One serving of chia seeds (which is 1 Tbs) contains:
- 5 grams of fiber
- 3 grams of protein
- 80mg of Calcium – some say there is more calcium in chia seeds than milk. This is true but only if you match it weight for weight. Serving size it is not.
- 6% of Iron – which is more than the iron in 1 cup of spinach
- 3100mg of Omega 3 – which is more than 3 oz salmon contains
- More antioxidants than blueberries – this is measured gram per gram
- More protein, fiber, and calcium than flax seed
- Chia doesn’t need to be ground before using unlike flax see
- Chia seeds soak up to around 10 times its weight in water forming a sort of gel around each seed. Since it retains so much water, chia helps keep you hydrated and maintains your electrolyte balance.
- Since it forms a gel, chia slows the conversion of carbs into sugar. This means less or no sugar spikes. Which is good for anyone but particularly those with diabetes.
- Long and stable shelf life – about 2 years!
- Gluten free
Ways to use chia seeds:
Yogurt, oatmeal, popcorn, salads, smoothies, etc.
Use in smoothies, baked goods, salad dressings, as a pectin replacement in jam, or eaten as a pudding much like tapioca. To make the basic gel, simply add 4 TBS of chia seeds to 1 cup warm water. Stir in mixture to avoid clumping. Let sit for at least 10 minutes before using. Store in the refrigerator for up to 2 weeks.
Mix 1 TBS chia seeds in 3 TBS water and let sit for about 15 minutes, this replaces 1 egg. Black or white chia seeds can be used. However, if you do not want to notice the seeds then you should use white.
This is when you’ll really feel like you are just eating chia pets.

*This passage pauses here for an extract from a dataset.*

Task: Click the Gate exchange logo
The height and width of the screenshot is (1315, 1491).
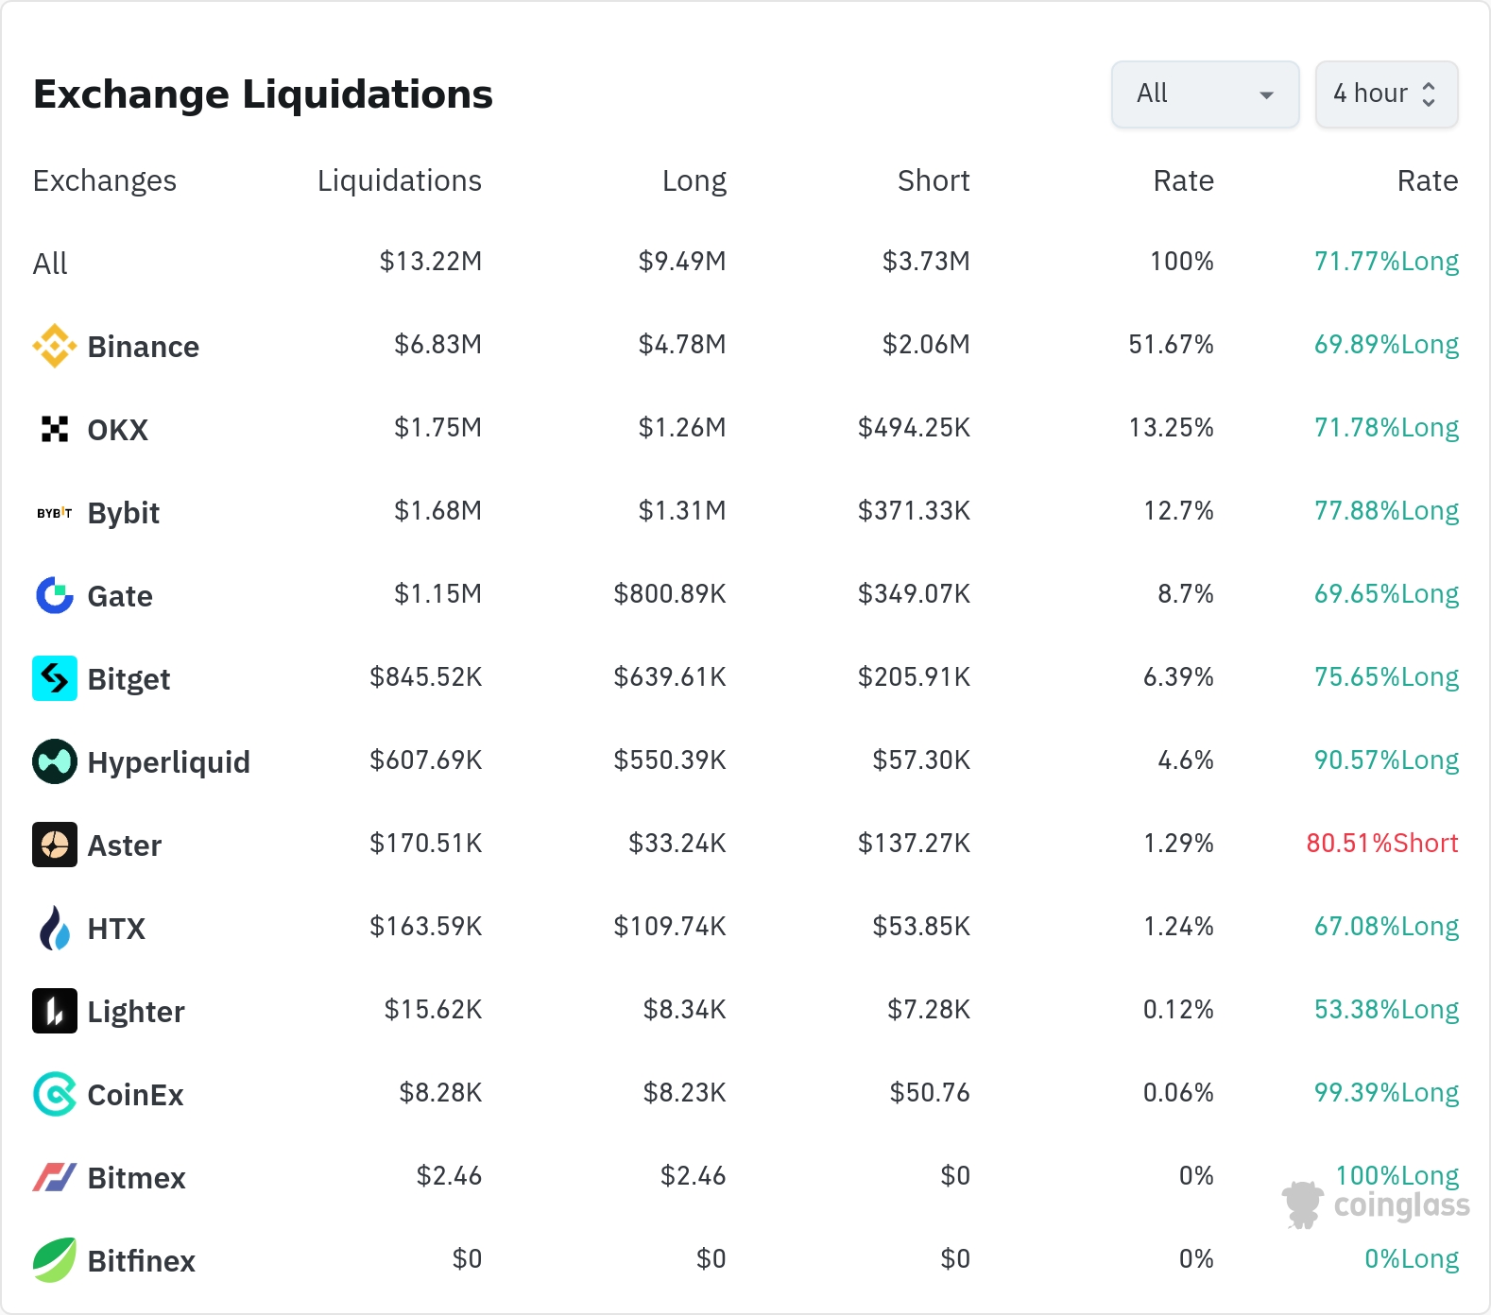Action: 55,596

Note: In my research I found some discrepancies in nutritional facts. The nutritional facts I have listed are on the lower end of the spectrum. Other sources stated that chia seeds were much higher in nutrition than what I stated. I’m not sure why there is a difference but apparently there is. I decided to go by what is on the back of my bag of chia seeds at home.